Dear friends and family,
We received a call last week from my MS doctor informing us that my latest MRI came back with a new MS legion (read additional damage to my spinal cord). We saw the doctor yesterday. He also told us that my previous lesions which are on my spine in the neck area have gotten larger. More concerning is that I now have a new and large legion in the middle of my spine. My relapse remitting MS has changed status and become primary progressive MS which is the more aggressive and detrimental form of the disease. This form also usually leads to significant disability over time (read wheelchair). Neither Andy nor I were prepared for this. It's a huge shock for me/us. We knew we would have to deal with this eventually and we were hopeful that we had many more years before I received this diagnosis. More years to walk unassisted with my kids. More time to go up the stairs in our home. I have asked many, if not all of you, for help emotionally, physically and financially to allow me continue to live a well-rounded productive and adventurous life. I'm asking with again and with more conviction for help again.
After crying all day I called our dear friends at RareEarth Adventures to help me summit a mountain while I can.
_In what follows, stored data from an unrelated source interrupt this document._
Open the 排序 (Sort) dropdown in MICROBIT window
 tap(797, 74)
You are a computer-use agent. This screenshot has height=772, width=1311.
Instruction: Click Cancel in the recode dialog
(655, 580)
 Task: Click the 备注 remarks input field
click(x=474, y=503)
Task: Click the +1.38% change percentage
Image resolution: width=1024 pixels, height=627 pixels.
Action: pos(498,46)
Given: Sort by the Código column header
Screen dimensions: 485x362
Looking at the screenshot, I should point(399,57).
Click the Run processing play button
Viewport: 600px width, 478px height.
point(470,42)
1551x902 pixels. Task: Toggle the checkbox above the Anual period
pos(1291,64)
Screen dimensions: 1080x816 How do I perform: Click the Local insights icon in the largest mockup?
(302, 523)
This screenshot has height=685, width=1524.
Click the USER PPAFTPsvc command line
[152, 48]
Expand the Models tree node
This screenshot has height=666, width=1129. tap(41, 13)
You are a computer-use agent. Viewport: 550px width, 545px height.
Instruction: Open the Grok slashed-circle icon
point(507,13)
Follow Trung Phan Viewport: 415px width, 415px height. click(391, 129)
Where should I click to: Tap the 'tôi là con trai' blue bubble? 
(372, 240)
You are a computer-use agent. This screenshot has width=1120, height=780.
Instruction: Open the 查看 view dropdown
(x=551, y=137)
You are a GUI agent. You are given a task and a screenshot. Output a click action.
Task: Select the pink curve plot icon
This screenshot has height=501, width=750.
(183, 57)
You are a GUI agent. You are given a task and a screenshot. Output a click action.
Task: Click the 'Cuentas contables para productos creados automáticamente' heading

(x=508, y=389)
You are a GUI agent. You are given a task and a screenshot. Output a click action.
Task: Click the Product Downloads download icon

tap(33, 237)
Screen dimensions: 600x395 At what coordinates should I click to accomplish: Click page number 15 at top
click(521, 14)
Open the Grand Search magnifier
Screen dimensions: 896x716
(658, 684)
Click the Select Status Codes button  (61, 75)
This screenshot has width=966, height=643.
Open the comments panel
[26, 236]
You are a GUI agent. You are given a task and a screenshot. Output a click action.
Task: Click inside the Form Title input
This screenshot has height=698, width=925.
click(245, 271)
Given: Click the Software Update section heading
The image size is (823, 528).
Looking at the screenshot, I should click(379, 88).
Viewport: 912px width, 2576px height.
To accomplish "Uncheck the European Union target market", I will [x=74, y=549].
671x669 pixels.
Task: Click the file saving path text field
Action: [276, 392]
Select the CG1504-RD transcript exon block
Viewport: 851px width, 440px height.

RareEarth didn't miss a beat. Ricky's reply was unbelievable. He said "let's do this". Unbeknownst to me they had been planning for a year on ways to improve their equipment and manpower to get me where I want/need to be: on that summit! They have 22 guides making up 3 separate teams to lift, pull and push me in the specially modified wheelchair that converts into a sled for the steep, ice-covered ascents. Ricky’s team built and paid for it at their expense. I am asking each of them and myself to push ourselves to our greatest limits. Honestly, I'm completely defeated right now, and I know I will beat the emotional baggage of my life's journey with as much grace and passion as I have before. Please consider donating to MS research at Johns Hopkins. Thanks to research, I’ll be put on a very new drug that may help with this situation. We need more money to ensure my disease doesn’t progress to rapidly. And equally important: hopefully find a cure sometime in my lifetime.